Weiss argues that hospitals should become more efficient so that physicians can perform more procedures and be rewarded accordingly. Hospitals use antiquated systems to communicate and plan, shunning management techniques that have become standard practice in other industries such as manufacturing and retailing.
"The doctors are our customers," says Weiss. "The best thing I do is sales."
Doctors: employees or owners
Hospital owners and administrators say Southwest Florida is a peculiar location because patient demand is outstripping the supply of doctors. That's forcing hospitals to hire doctors, something they've resisted doing in the past.

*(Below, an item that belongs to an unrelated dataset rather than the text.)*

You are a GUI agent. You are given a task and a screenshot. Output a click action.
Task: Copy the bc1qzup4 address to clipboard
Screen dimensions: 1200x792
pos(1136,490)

Two years ago, a group of general and vascular surgeons refused to operate at Lee Memorial because they were asked to staff the emergency room. So the hospital hired seven new surgeons to replace them. "I don't think they thought we'd be successful," says Nathan. "The reality is we need each other." Now that Lee Memorial is virtually the sole provider of hospital care in Lee County, it's unlikely to face doctor revolts.
Health Management Associates, the Naples-based hospital chain, has had to beef up its staff of doctors as well. "In many cases we are employing physicians where we never would have in the past," says William Schoen, HMA's chairman.
HMA, which finances the private practices of many of the doctors who use their hospitals, just completed a joint venture with 51 doctors at Riverview Regional Medical Center in Gadsden, Ala. Under the terms of the deal, the doctors own a minority interest in the hospital with HMA. Having doctors as owners is a great incentive to boost efficiency, Schoen says.
The Gadsden model may be replicated at other HMA hospitals.
Trend. Hospitals are trying new ways of doing business with doctors.
Key. Hospitals need to remain profitable in the face of entrepreneurial doctors, rising charity costs and lower insurance reimbursements.
Uninsured patients at top of agenda
Jim Nathan says education will lead to political change.
Nathan, the chief executive officer of Lee Memorial Health System in Fort Myers, also is the chairman of the Florida Hospital Association, the hospital industry trade group.
Expect Nathan to lobby legislators about the health care challenges that lie ahead. In particular, Nathan says the state needs to craft a solution to the rise in the uninsured population.
In Lee County, for example, about a quarter of the population has no health insurance. "The uninsured are working folks," Nathan says.
Although other states are proposing health insurance programs, Nathan is cryptic about any fix. "Florida will need to find its own solution," he says.
"Political change can't happen until the public becomes aware," Nathan says. He sees his role as a facilitator to engage people in discussion to craft a plan.